▶ GOAL OF THE EXERCISE: Nothing beyond the line containing "Carrers (1155, 375)" is to be printed; print exactly each line from the start of the records below through that line, leaving out pictures.

--------------------

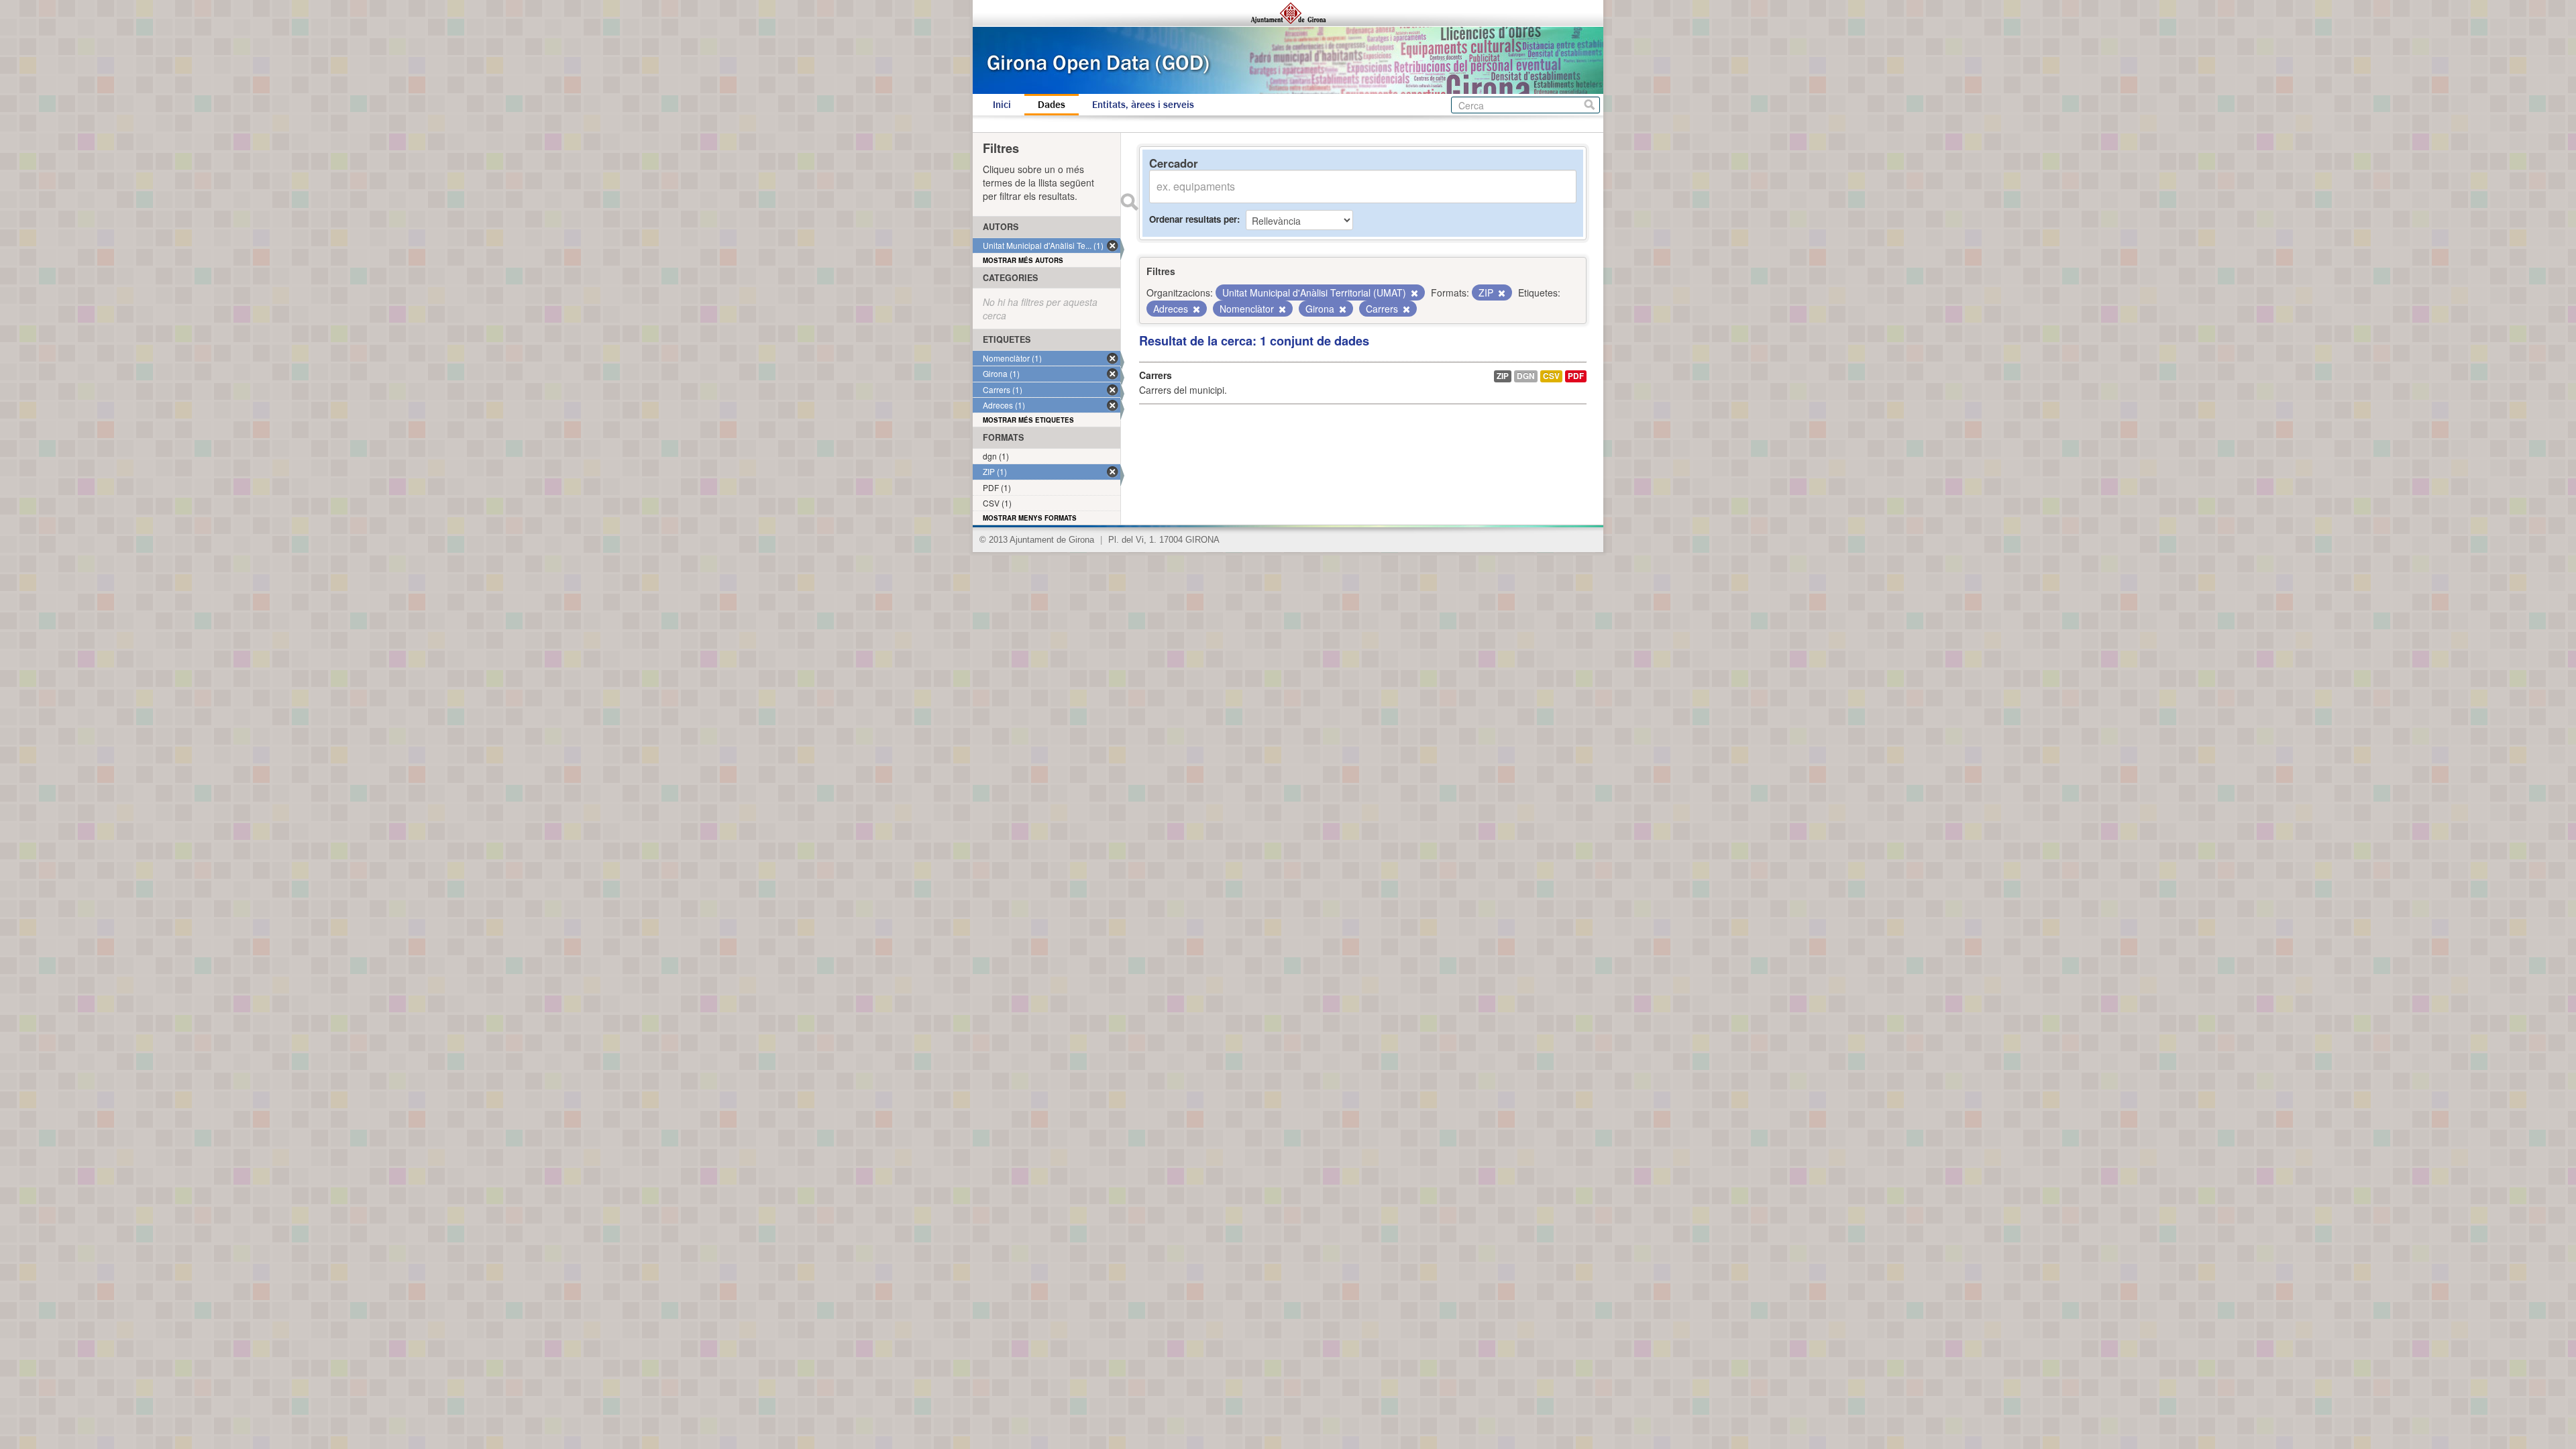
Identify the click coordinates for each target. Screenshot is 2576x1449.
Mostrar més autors (1023, 260)
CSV (1551, 376)
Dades (1051, 104)
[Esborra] (1413, 293)
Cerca (1589, 105)
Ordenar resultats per (1193, 219)
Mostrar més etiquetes (1028, 420)
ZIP (1503, 376)
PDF (1576, 376)
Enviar (1129, 202)
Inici (1002, 104)
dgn (1526, 376)
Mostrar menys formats (1030, 518)
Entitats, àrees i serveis (1143, 104)
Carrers (1155, 375)
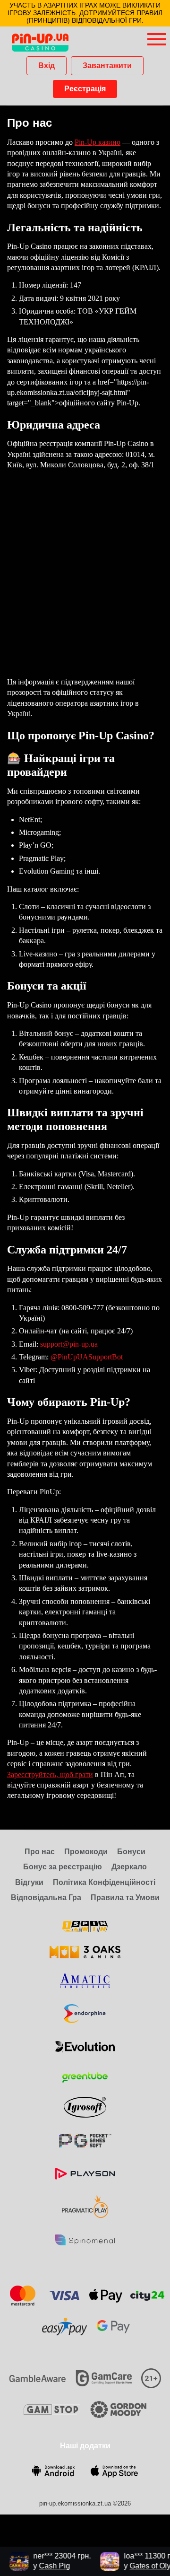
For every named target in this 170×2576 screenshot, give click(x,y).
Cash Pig (47, 2566)
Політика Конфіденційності (104, 1882)
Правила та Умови (125, 1897)
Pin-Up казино (97, 142)
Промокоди (86, 1852)
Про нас (40, 1852)
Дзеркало (129, 1867)
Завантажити (107, 65)
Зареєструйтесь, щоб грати (50, 1774)
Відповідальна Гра (46, 1897)
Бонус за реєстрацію (62, 1867)
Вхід (46, 65)
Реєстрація (85, 89)
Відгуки (29, 1882)
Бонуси (131, 1852)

--------------------

▶ SOLUTION TO THIS TASK:
Identify the click coordinates for each target. Screenshot is 2576x1449.
Mostrar més autors (1023, 260)
CSV (1551, 376)
Dades (1051, 104)
[Esborra] (1413, 293)
Cerca (1589, 105)
Ordenar resultats per (1193, 219)
Mostrar més etiquetes (1028, 420)
ZIP (1503, 376)
PDF (1576, 376)
Enviar (1129, 202)
Inici (1002, 104)
dgn (1526, 376)
Mostrar menys formats (1030, 518)
Entitats, àrees i serveis (1143, 104)
Carrers (1155, 375)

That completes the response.